What you’re describing is the technique known as the “kernel trick”, correct?
No, the kernel trick is something else: basically a nonlinear basis representation of the model. For example, fitting a polynomial model, or using splines, would effectively be using the "kernel trick" (though only ML people use that term, not statisticians, and usually they talk about it in the context of SVMs but it's fine for linear regression too). Transforming the data is just transforming the Y-outcome, most commonly with log(y) for things that tend to be distributed with a right-skew: house prices being a classic example, along with things like income, various blood biomarkers, or really anything that cannot go below zero but can (in principle) be arbitrarily large.

In a few rare cases I have found situations where sqrt(y) or 1/y is a clever and useful transform but they're very situational, often occurring when there's some physical law behind the data generation process with that sort of mathematical form.

To be fair, the "trick" part of the kernel trick involves implicitly transforming the data into a higher dimensional space and then fitting a linear function in that space. Ie, you're transforming the inputs so that a linear function from inputs to outputs fits better than if you didn't do the transform.

The "trick" allows you to fit a linear function in that higher dimensional space without any potentially costly explicit computation in the higher dimensional space based on the observation that the optimal solution's parameters can be represented as a sum of the higher dimensional representations of points in the training set.

No actually I think you’re mistaken. Representing the model via a nonlinear transformation where a linear model more closely captures what’s going on is precisely what the kernel trick does, although the situation being described is more broad than the kernel trick, things like the power transform also fit the bill.
The kernel trick is a technique used in data classification that involves mapping the points into a higher dimensional space and then finding a linear separation in that higher dimension.

It's not about finding a line of best fit or making the dataset appear linear, it's about being able to split a dataset into two classes using a linear function.

Sure, it’s not about finding a line of best fit, but the principle is the same: a transformed space where linear things work better is used.
Just keep in mind, the kernel trick is a way to transform a data set so that "linear things work better"... although that's very vague I mean sure it's passable but it's also different from what was originally posted... the kernel trick doesn't transform your data into a space where that data becomes linear. It transforms your data into a space where it can be separated by a line/plane.

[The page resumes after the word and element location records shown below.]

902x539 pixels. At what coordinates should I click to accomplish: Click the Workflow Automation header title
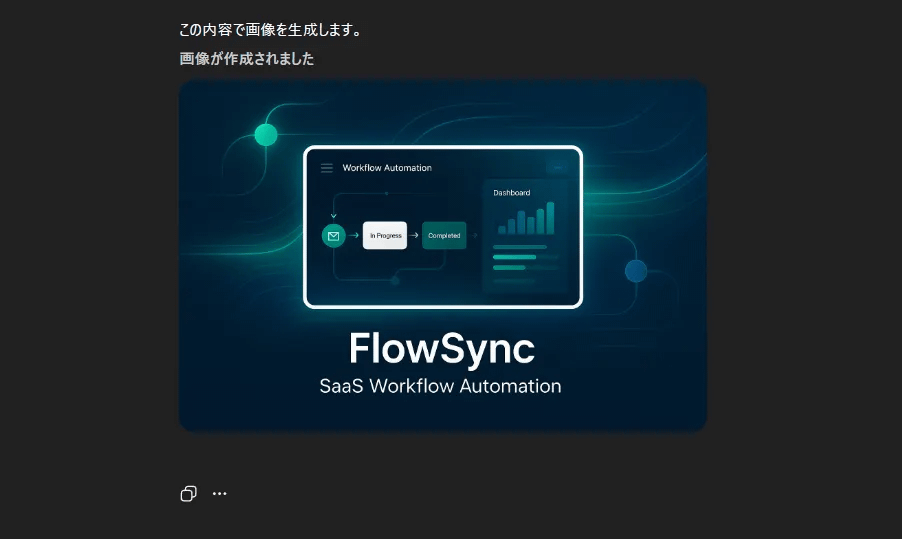click(x=387, y=168)
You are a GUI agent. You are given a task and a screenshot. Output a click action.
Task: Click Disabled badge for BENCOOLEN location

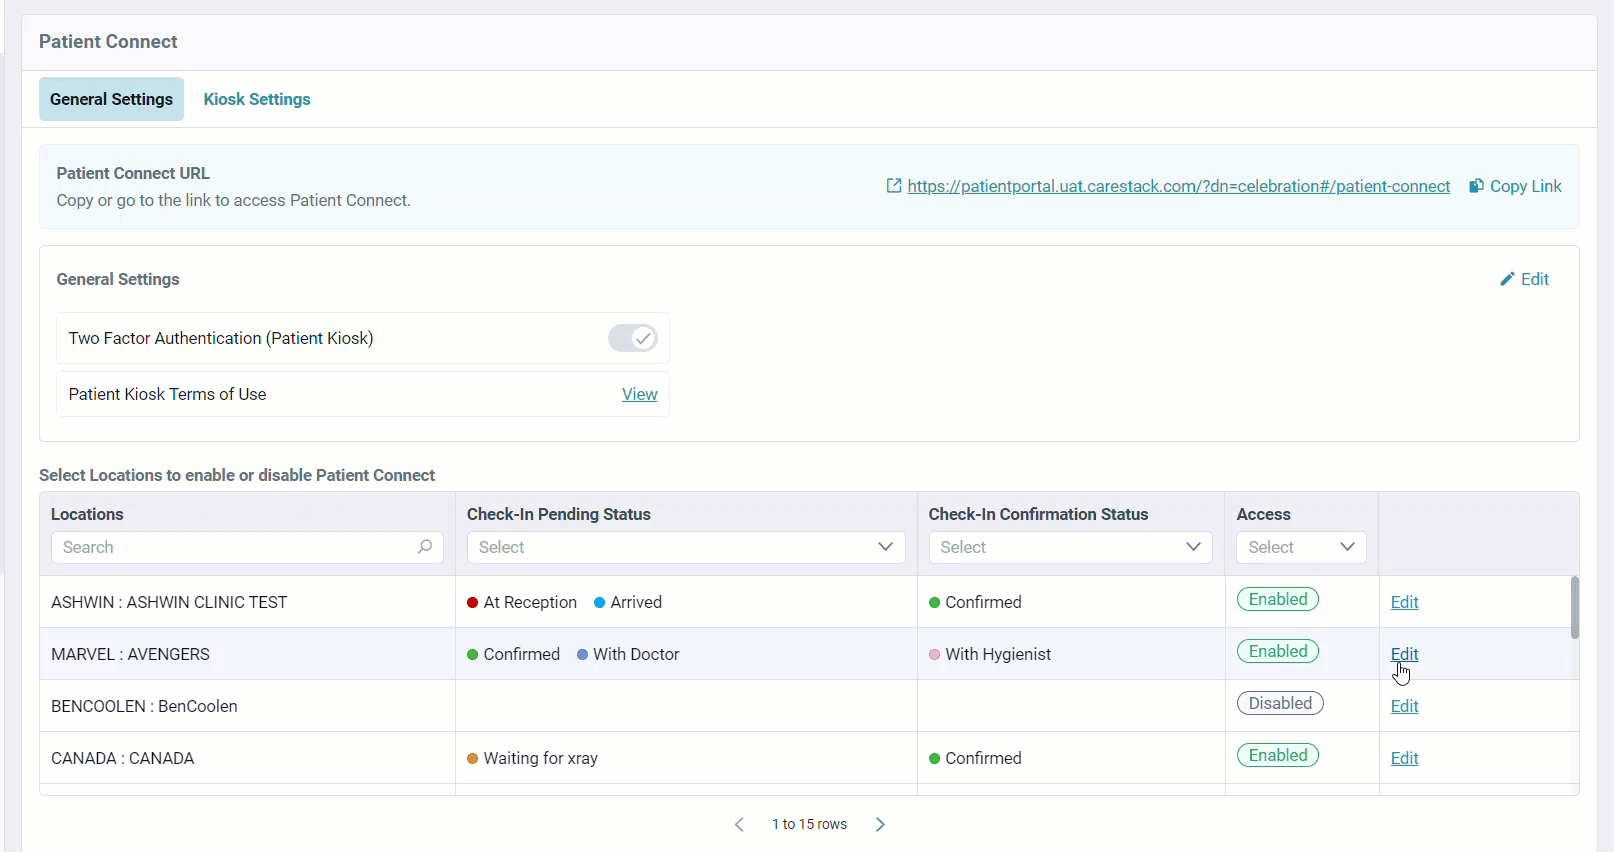(x=1279, y=704)
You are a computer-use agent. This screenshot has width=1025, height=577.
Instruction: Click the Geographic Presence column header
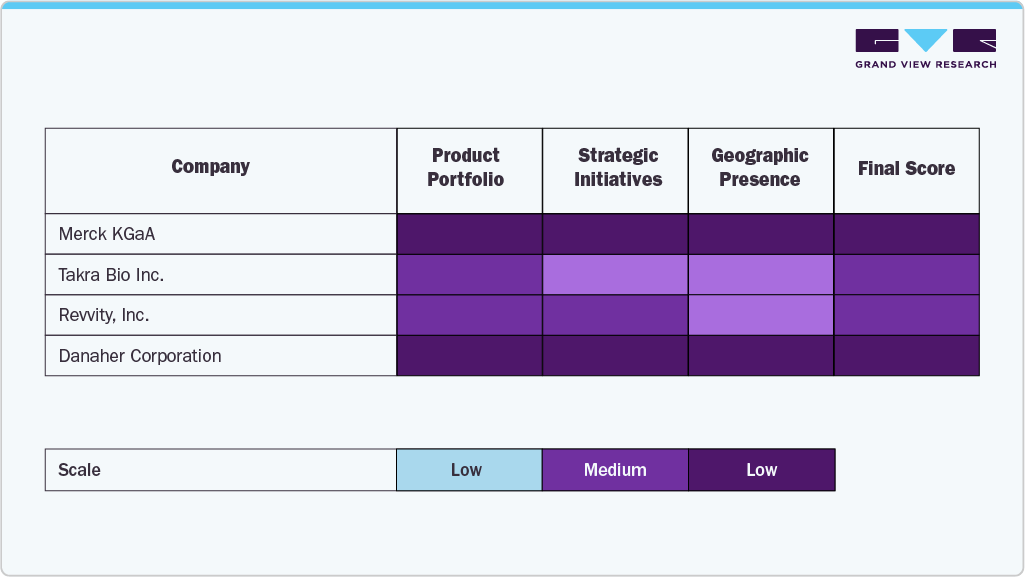pyautogui.click(x=760, y=168)
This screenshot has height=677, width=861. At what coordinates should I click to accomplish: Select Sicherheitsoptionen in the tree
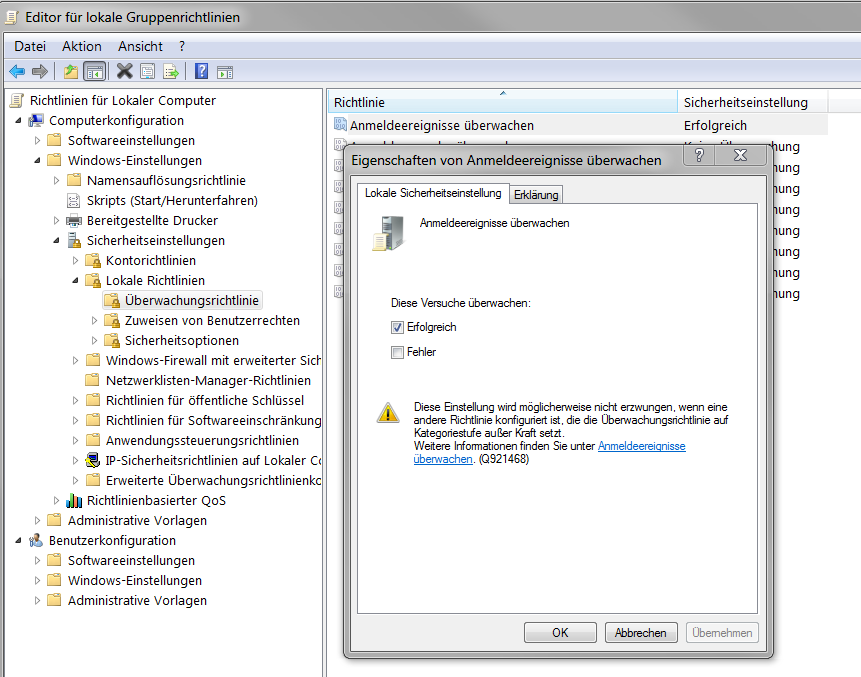pyautogui.click(x=181, y=340)
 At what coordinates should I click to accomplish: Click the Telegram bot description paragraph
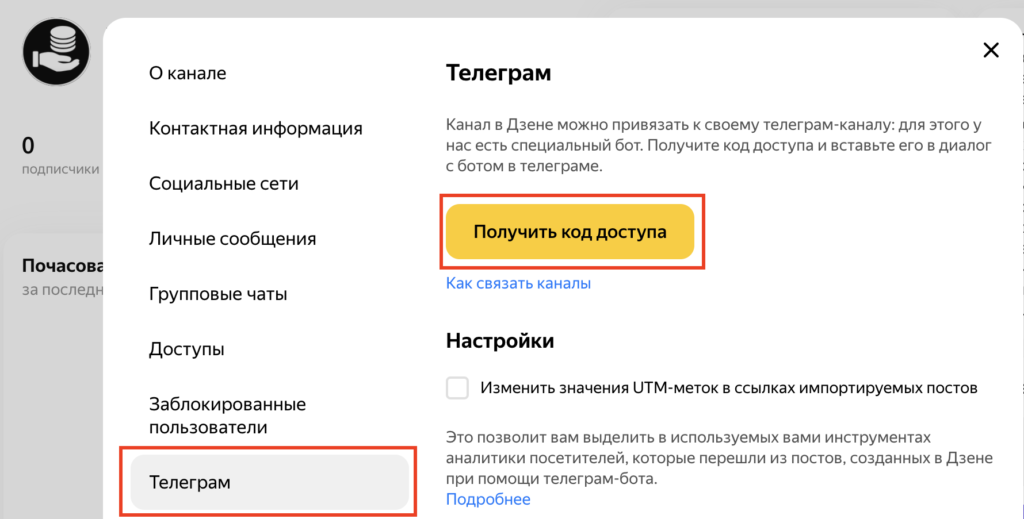[717, 147]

The data is almost always non-linear in that transformed space but it's transformed in a way that a plane can cleanly separate that data.

Given that the kernel trick is pretty specific jargon used mostly in a specific circumstance, it's in your interest to use that term in that specific context. If you're interested in the more general term of making things work with respect to some function, which can be linear or Gaussian or some other form the term is "feature transformation".